A violência contra a pessoa idosa, como pontuado pela delegada, acontece, na maioria das vezes, no ambiente familiar, espaço, em tese, de acolhimento. “As principais violações do direito do idoso são patrimoniais pela apropriação indébita de proventos, pensão do idoso e violações à liberdade de locomoção e integridade física, como crimes de maus-tratos e lesão corporal”.
Acolhimento é alternativa
A saída de casa é, em alguns casos, a forma de escapar das violências. Em Belo Horizonte, 669 pessoas idosas estão em Instituições de Longa Permanência (ILIPIs). “Possuímos uma rede de 30 unidades de acolhimento para pessoas idosas que, em algum momento, não puderam viver mais com as famílias ou sofreram violação de direitos e precisaram ser acolhidas. É mais uma retaguarda que o município tem para garantir a proteção dessa população”, destaca Marcel Belarmino, diretor de Proteção Social Especial da Prefeitura de Belo Horizonte.
O encaminhamento dos idosos para as ILIPIs acontece mediante vontade própria após serem atendidos pelos serviços socioassistenciais. “O Centro de Referência de Assistência Social (Cras) e o Centro de Referência Especializado de Assistência Social (Creas) são serviços que atendem os idosos quanto identificam violência e violação de direitos. Eles fazem os encaminhamentos para a central de vagas, que vai avaliar previamente e definir a captação nas unidades”.
Ao contrário do que acontece com crianças e adolescentes, os idosos não precisam de autorização judicial para irem para as unidades de acolhimento. “Não há necessariamente a decisão da Justiça, a não ser nas situações em que a pessoa idosa não responde pelas suas próprias decisões”, destacou.
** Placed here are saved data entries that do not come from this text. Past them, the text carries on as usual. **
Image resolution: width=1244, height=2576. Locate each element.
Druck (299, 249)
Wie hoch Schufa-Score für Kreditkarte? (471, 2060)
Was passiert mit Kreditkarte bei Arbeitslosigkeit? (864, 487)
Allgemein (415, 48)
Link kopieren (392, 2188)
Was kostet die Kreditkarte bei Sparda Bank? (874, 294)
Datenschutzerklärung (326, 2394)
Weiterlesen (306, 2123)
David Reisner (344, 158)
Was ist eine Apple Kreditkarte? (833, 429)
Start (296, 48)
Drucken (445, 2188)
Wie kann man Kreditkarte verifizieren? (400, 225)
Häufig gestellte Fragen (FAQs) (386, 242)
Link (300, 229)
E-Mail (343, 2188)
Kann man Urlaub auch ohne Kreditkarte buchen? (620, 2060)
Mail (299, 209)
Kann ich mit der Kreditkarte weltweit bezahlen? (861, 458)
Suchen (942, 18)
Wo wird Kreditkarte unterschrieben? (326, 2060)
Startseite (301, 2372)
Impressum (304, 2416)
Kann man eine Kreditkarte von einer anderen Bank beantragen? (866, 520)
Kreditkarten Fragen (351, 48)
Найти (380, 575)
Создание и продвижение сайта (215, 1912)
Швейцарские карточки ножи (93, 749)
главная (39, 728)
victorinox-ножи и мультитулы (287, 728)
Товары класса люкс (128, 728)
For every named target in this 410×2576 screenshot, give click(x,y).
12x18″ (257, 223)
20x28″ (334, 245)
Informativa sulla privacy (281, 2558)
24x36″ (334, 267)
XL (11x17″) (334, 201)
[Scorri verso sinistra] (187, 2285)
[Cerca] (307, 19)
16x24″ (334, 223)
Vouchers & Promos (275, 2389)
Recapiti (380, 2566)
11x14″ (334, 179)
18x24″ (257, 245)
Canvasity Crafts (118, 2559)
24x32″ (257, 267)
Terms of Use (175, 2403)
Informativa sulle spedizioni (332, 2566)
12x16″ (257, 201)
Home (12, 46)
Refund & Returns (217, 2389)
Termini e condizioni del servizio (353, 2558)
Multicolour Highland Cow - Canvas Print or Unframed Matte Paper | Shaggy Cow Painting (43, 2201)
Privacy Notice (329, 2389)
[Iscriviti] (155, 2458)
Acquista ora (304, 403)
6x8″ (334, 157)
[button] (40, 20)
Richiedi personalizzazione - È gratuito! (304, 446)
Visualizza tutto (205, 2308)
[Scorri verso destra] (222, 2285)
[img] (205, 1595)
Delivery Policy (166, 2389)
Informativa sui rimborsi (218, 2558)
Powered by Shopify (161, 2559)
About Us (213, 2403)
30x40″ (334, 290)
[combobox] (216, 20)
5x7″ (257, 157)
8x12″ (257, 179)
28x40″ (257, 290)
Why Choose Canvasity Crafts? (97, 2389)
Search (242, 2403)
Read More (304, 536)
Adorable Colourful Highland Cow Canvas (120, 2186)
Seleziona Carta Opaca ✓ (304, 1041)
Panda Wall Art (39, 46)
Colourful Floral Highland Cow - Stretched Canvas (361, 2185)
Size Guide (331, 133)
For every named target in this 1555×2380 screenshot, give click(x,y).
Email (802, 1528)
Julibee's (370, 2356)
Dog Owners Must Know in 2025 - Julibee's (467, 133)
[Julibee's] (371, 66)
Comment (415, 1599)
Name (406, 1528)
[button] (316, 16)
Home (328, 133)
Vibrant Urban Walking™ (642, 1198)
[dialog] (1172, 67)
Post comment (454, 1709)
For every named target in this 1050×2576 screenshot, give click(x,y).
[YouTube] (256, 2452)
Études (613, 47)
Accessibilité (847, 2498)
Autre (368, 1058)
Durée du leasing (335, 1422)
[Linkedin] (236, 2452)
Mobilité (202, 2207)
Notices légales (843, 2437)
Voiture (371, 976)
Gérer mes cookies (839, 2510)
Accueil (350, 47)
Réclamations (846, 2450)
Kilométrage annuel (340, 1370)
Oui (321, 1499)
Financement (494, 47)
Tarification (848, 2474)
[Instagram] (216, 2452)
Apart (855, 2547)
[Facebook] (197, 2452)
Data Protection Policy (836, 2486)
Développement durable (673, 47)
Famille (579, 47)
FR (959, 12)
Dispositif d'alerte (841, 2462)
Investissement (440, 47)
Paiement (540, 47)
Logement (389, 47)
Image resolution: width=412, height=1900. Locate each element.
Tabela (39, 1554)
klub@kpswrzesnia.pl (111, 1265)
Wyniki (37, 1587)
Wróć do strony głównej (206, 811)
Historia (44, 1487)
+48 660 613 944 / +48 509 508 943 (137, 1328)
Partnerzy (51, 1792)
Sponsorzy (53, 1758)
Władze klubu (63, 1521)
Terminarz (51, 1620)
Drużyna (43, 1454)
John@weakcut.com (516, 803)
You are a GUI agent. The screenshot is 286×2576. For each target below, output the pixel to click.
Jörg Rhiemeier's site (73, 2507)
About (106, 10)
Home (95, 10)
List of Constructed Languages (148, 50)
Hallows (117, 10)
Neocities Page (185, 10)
Uma das razões para o aumento da violência contra os idosos está, na análise de Belarmino, pelo período de reclusão social imposto pela Covid-19. “A pandemia agravou a situação de violação de direitos, pois os idosos ficaram mais restritos do convívio comunitário. Logo, ficaram mais submetidos a situações de negligências. As redes de apoio se enfraqueceram”.
Procure a polícia
Denunciar os agressores é mais do que necessário. “As denúncias podem ser feitas anonimamente pelo disque 100. Pode ser feito o acionamento da Polícia Militar ou procurar a própria Polícia Civil na delegacia para que seja aberto o procedimento criminal”, informou a delegada Naira Rajab.
Outra alternativa encontrada pelas autoridades é o reforço em campanhas educativas para que os idosos saibam os direitos que possuem. “Queremos ampliar a proteção à vítima idosa e isso pode acontecer através de campanhas educativas que deixem claro os direitos, quais são as formas de violência e como buscar ajudar. O maior receio dos idosos denunciarem práticas da violência é pelo fato disso ocorrer nos lares e elas terem que retornar para lá”.